Passing, shooting, scoring goals, and winning fights build up a team’s BONUS meter. When it fills, the team goes into a kind of “on fire” mode; players skate faster, hit and shoot harder, and shooting accuracy increases. The meter rapidly empties once BONUS mode starts, so it’s essential for teams to take advantage of the benefits quickly. Much like “on fire” states in NBA JAM and NHL Open Ice, if the opposing team scores, the BONUS ends and regular play resumes. Unlike Midway’s games, however, BONUS states often happen several times in the course of a game… for both teams.


Rock the Rink‘s replay value is fueled by a couple of key areas. The first is the NHL Challenge, which pits the team of fictional characters that the player chooses against all of the NHL teams. As games are won, extra equipment– including skates, sticks, and gear– is unlocked to power up the team and make it more competitive against the big boys.

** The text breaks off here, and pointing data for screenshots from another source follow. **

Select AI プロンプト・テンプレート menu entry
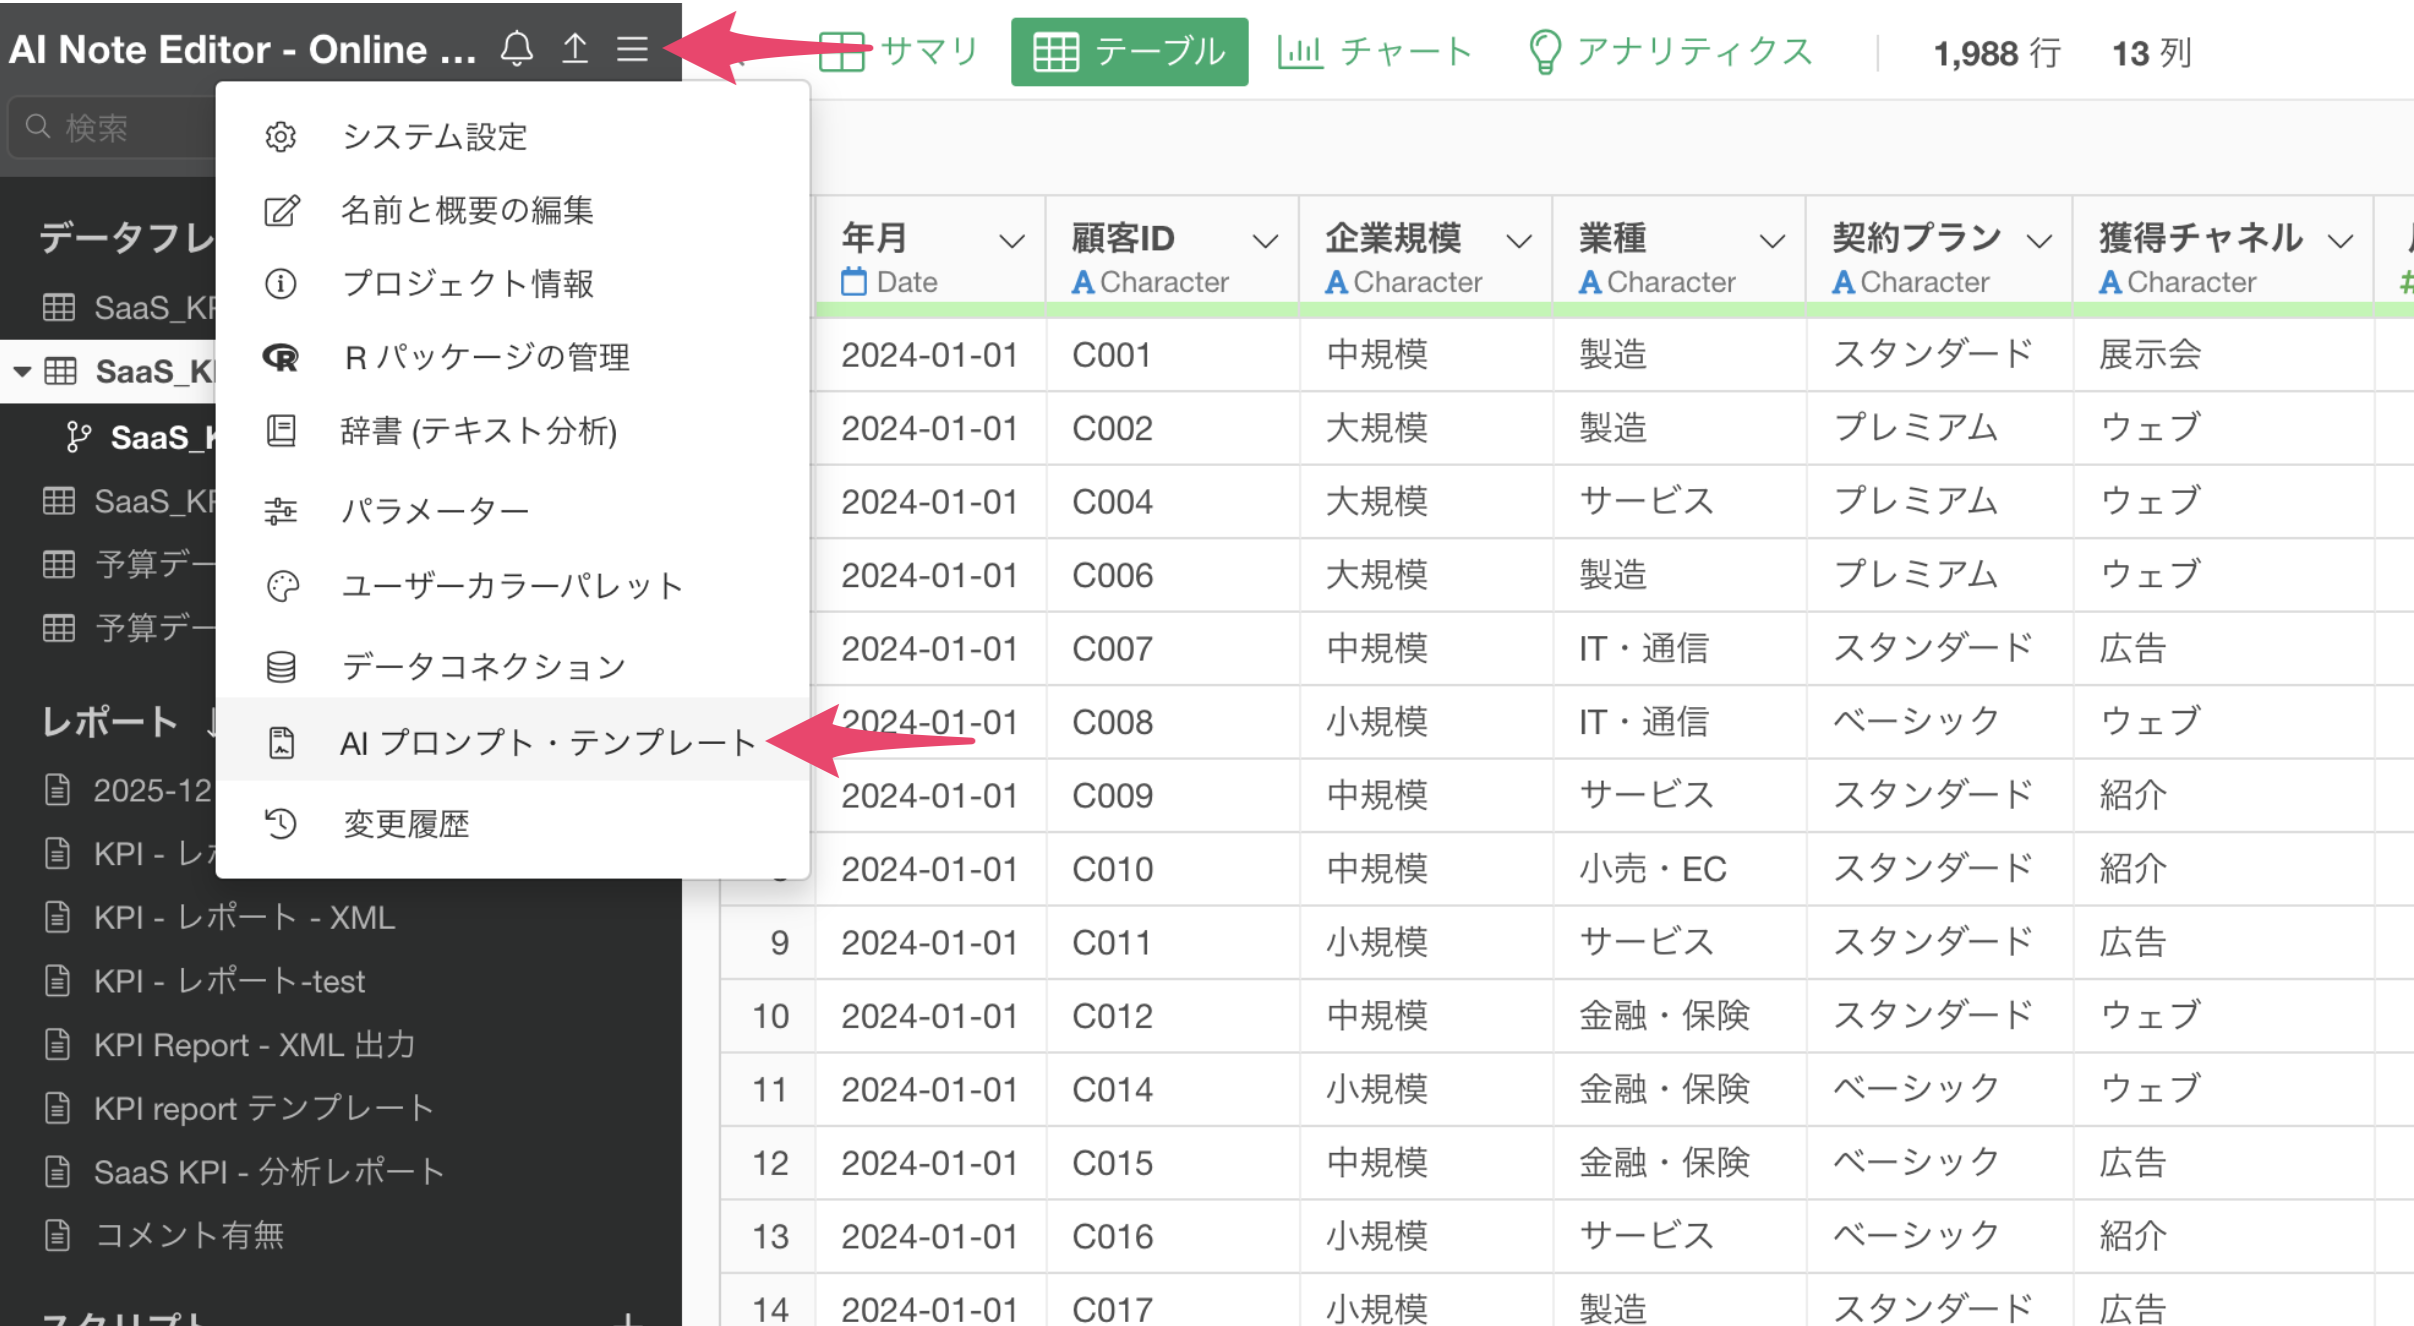Viewport: 2414px width, 1326px height. click(545, 742)
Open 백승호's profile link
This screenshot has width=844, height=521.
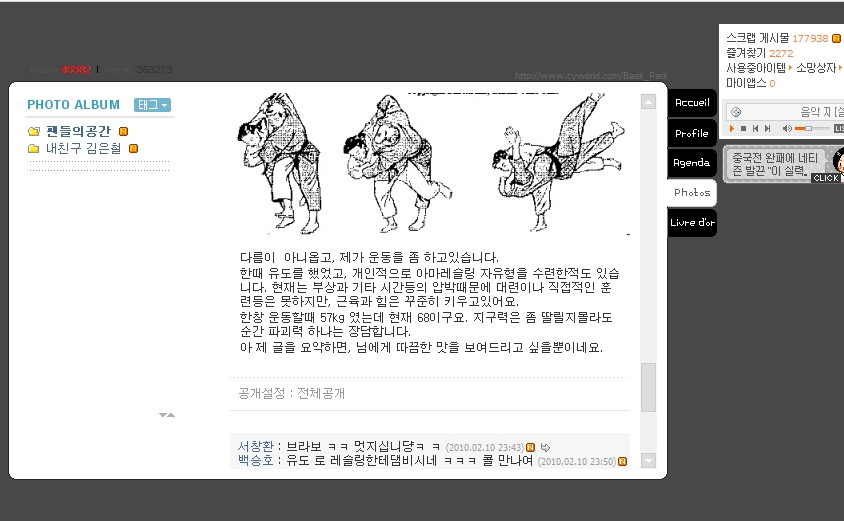click(256, 461)
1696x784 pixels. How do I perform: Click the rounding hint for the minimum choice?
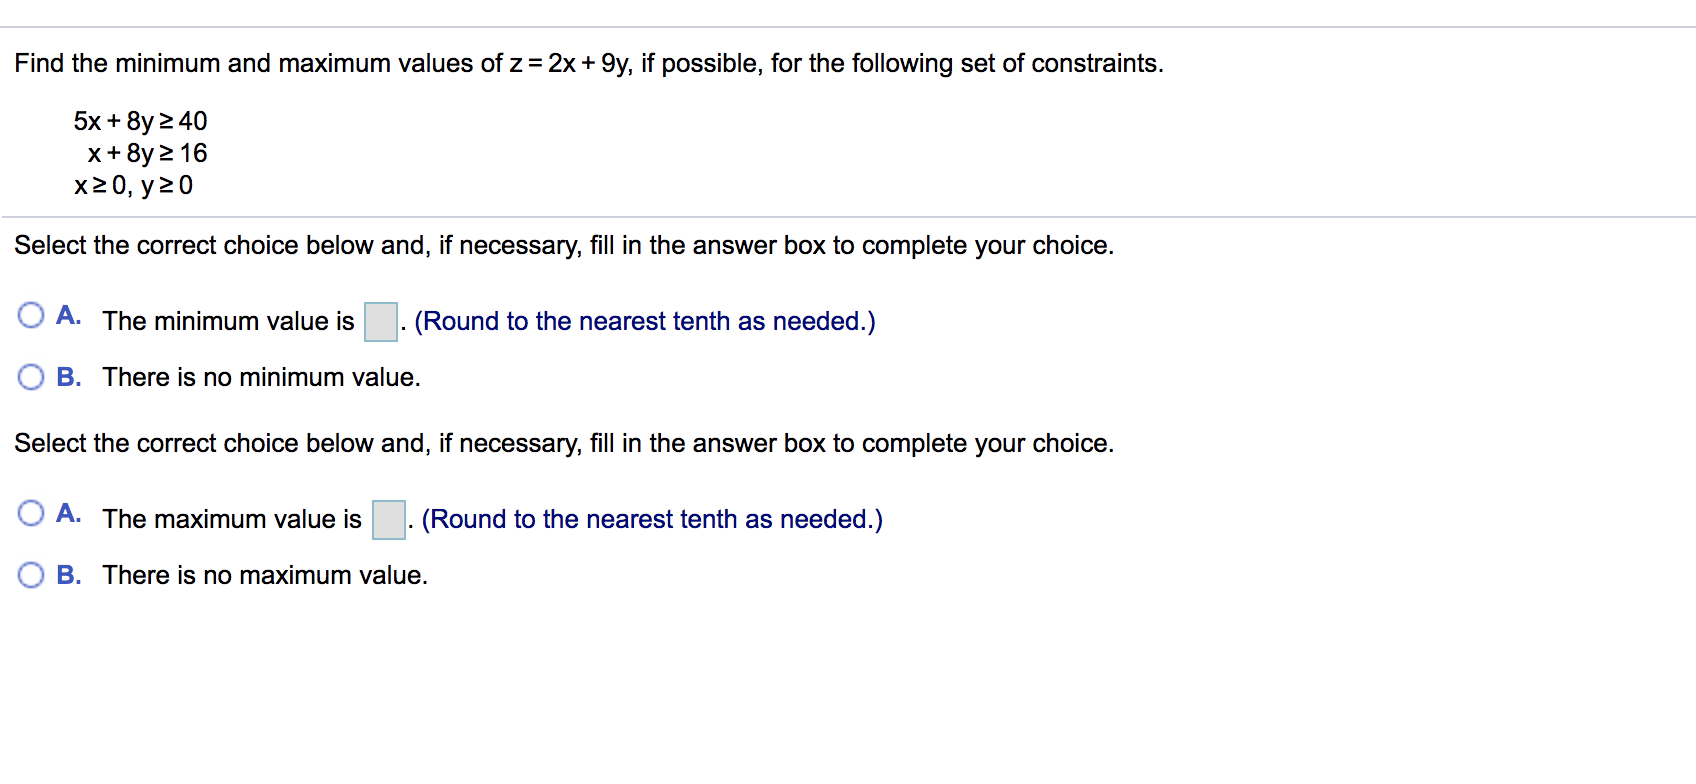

The NHL Challenge has three tiers (Easy, Medium, and Hard) and the increased difficulty between each tier is definitely noticeable. From personal experience, I went from shutting out my opponents in the Easy tier to getting shut out myself after the first Medium game. That said, each difficulty is beatable with some practice, despite the increases.


The second key to increased replay value is the significant amount of unlockables in the game. Electronic Arts has hidden lots of rewards in Rock the Rink, which can be unlocked after hitting certain milestones. Think of this as Achievements… before Achievements were a thing. It’s certainly a challenge to run all the way through the NHL Challenge, and it’s another to satisfy the requisites to unlock all of the game’s secrets. Completionists will sink plenty of extra time into this game to see everything it has to offer.


Visually, Rock the Rink isn’t going to impress many players. The skater models are blocky, the character designs seem to be taken from Mutant League Hockey, but they didn’t quite make the trip as intended. There’s also the usual gripes about PlayStation graphics (inconsistent frame rate, pixelization, sharp edges) that make the cover of this book rather unappealing. On the plus side, more often than not, the sense of speed in the game is impressive. Rock the Rink hasn’t aged well in this department, but it still plays extremely well… and that’s what counts.


In terms of sound, commentary is provided mostly by Don Taylor. Taylor went on to team with Jim Hughson in the booth for NHL 2002 and NHL 2003, and is best known for his (attempts at) humor. His lines in Rock The Rink are hit-or-miss. Some will make you chuckle, while others will make you roll your eyes. There’s also an intentionally hilarious PA announcer who chides teams for poor play and makes very random comments throughout the game. The music, for the most part, comes courtesy of the Hanson Brothers (of Slap Shot fame). It’s all about hockey and it all fits the game to a tee. The sound effects are the usual decently-sampled stuff that EA has used in the past, and they sound fine.


Would I recommend NHL Rock the Rink today? Despite a few warts, I sure do recommend it. Since we live in a time where arcade sports titles are an afterthought and since Rock the Rink is pretty easy to pick up and play for just about anyone… it’s easy for me to recommend this. There’s plenty to do for solo players and fans of multiplayer alike, and it’s a perfect game to fire up between periods while you’re taking in a hockey game on TV. Don’t let the aged graphics turn you away; there’s a really good– and really fun– game underneath it all, and that is what’s important.


Also… I don’t know of too many other games where you can do a leg drop on a goaltender after scoring on him. Surely that counts for something!

Buyer’s note: As of this writing, PriceCharting has a value of about $2.50USD for a loose disc and about $5 for a complete copy of NHL Rock the Rink.